■ **Records for the task**
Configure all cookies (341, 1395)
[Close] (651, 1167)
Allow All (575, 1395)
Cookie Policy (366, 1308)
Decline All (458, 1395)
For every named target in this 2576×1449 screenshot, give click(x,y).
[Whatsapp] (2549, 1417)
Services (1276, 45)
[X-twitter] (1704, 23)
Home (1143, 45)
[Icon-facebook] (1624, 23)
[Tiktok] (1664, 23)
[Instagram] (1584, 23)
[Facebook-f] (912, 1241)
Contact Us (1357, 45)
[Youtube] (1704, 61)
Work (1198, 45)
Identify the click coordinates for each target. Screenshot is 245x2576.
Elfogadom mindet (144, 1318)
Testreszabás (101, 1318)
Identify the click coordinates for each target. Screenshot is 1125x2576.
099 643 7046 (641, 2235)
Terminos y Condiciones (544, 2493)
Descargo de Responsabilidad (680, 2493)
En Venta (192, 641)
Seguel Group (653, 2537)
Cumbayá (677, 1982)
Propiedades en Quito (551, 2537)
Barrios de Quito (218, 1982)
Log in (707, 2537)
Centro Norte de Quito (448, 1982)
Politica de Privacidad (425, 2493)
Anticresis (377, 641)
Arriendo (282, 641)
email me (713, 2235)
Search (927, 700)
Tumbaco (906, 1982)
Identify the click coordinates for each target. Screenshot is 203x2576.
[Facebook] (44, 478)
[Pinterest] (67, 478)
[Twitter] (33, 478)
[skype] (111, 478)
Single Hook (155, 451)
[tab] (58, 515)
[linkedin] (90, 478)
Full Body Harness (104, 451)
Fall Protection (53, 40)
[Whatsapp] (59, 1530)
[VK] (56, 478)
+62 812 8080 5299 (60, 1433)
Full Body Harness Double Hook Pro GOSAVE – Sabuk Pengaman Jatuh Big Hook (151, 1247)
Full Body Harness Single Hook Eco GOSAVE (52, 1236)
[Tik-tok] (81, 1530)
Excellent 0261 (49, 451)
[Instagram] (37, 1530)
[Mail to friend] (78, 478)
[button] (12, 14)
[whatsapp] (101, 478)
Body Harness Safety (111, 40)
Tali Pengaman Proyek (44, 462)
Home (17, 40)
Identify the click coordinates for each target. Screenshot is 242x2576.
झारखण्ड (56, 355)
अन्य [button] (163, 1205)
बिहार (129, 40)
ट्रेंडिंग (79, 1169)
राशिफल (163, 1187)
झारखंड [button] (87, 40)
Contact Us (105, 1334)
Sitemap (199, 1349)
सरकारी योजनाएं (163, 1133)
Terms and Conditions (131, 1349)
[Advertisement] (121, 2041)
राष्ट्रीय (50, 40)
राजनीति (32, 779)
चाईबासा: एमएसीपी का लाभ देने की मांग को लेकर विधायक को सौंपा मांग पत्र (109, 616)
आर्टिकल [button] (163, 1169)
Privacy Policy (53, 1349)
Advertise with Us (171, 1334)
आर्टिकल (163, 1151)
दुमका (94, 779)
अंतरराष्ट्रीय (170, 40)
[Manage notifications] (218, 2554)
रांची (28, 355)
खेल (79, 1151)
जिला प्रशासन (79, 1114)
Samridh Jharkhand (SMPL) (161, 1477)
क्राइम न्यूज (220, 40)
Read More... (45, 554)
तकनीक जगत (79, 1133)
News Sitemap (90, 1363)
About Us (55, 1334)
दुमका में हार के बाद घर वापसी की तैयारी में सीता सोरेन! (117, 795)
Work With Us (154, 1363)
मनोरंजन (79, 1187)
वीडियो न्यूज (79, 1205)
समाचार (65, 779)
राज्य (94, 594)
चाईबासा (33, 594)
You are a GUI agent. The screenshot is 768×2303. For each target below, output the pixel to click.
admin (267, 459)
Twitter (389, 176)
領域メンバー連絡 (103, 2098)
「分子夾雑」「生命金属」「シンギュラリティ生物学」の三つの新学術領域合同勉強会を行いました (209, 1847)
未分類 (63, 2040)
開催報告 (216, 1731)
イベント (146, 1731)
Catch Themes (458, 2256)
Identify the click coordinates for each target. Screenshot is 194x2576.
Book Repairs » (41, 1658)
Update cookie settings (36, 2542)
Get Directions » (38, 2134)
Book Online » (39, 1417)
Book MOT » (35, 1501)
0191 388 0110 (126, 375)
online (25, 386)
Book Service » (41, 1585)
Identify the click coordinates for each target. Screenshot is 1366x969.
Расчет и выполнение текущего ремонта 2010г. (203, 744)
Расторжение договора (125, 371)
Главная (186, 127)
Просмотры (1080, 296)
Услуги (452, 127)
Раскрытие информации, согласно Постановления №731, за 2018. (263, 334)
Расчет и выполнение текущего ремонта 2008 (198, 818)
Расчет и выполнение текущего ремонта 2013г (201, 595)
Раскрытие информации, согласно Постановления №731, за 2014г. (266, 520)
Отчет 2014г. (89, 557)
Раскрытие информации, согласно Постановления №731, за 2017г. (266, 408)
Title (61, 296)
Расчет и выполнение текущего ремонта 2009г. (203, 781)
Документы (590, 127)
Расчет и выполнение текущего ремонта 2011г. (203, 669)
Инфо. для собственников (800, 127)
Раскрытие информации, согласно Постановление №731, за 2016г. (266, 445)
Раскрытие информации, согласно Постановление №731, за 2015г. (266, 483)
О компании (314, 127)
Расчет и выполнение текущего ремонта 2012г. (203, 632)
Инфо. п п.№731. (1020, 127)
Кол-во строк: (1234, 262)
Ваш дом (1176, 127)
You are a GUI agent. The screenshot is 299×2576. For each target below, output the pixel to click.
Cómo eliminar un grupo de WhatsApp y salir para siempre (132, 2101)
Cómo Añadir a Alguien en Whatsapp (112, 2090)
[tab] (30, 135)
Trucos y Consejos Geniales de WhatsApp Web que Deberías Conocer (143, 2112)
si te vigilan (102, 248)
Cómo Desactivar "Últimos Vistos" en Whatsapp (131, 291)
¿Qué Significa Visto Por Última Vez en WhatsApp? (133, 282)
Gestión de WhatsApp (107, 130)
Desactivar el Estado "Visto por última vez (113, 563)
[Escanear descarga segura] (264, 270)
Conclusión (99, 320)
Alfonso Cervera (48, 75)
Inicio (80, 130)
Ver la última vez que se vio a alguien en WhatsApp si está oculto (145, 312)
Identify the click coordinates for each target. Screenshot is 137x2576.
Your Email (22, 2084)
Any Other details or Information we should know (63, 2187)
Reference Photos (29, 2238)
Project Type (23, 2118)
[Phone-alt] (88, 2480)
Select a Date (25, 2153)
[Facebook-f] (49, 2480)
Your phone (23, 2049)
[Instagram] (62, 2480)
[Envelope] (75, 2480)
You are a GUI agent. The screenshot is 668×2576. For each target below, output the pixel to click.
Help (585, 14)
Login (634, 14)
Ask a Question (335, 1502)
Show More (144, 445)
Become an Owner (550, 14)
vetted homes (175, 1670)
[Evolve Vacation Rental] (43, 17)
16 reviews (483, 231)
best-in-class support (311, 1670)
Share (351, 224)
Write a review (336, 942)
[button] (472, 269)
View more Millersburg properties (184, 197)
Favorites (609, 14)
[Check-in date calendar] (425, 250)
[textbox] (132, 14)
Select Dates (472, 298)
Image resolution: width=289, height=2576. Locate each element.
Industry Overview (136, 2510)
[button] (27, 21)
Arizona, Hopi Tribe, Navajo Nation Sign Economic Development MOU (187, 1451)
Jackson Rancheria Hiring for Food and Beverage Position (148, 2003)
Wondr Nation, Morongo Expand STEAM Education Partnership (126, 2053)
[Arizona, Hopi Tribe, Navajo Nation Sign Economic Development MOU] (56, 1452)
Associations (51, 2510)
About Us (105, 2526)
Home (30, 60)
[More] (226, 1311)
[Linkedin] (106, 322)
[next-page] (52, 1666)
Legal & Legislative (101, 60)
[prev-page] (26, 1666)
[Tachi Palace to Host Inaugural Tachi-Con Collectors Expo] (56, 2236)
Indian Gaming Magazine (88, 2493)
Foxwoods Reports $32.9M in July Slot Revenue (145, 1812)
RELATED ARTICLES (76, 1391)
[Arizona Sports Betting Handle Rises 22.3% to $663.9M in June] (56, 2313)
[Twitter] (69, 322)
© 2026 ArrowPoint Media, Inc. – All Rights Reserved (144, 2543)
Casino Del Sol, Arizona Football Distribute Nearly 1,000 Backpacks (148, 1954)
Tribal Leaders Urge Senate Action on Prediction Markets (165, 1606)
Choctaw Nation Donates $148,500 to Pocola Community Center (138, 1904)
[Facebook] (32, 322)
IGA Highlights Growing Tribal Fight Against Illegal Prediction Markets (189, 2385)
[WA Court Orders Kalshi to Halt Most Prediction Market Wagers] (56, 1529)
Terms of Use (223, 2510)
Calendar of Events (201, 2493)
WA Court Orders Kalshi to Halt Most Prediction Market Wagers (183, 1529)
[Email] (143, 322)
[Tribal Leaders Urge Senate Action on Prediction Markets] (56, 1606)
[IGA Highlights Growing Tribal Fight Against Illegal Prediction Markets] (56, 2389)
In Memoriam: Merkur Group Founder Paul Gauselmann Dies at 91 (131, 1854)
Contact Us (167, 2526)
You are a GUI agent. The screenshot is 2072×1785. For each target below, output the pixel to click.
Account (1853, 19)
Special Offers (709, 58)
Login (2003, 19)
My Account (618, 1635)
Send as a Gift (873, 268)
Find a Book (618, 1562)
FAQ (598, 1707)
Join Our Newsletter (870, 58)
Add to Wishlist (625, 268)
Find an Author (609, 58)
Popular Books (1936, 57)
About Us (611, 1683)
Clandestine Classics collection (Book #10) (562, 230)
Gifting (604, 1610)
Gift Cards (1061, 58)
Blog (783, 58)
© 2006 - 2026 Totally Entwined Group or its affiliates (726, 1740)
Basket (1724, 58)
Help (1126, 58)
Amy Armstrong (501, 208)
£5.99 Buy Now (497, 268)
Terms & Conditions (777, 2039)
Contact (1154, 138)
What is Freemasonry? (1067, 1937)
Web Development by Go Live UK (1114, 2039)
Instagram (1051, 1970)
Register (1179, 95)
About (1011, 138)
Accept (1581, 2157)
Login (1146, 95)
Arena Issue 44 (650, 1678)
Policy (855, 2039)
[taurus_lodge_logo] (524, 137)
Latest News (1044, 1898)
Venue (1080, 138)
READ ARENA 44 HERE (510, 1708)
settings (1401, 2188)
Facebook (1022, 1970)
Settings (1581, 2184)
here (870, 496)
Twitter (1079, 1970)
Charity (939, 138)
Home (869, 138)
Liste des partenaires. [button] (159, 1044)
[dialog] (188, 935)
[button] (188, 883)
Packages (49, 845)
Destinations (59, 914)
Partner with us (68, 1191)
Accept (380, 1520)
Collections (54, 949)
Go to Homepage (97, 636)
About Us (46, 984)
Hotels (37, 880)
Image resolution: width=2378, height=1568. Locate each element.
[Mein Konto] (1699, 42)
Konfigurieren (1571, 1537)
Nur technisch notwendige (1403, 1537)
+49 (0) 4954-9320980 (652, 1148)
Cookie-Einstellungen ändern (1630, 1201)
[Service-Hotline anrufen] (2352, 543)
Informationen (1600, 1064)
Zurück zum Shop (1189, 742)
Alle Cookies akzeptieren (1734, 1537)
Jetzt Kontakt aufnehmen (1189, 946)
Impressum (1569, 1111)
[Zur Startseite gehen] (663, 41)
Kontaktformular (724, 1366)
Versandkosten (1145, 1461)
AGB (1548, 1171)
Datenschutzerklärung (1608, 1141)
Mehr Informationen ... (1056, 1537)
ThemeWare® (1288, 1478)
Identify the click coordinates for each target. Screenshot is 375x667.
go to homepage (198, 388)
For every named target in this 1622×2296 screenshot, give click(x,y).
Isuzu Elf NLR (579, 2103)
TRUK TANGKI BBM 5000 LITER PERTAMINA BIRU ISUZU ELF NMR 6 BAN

■ **Problem description**
Taking the records above as a whole, work out how many of their lines hold the word "element". The reply should be that number alone.

■ **Result below**
2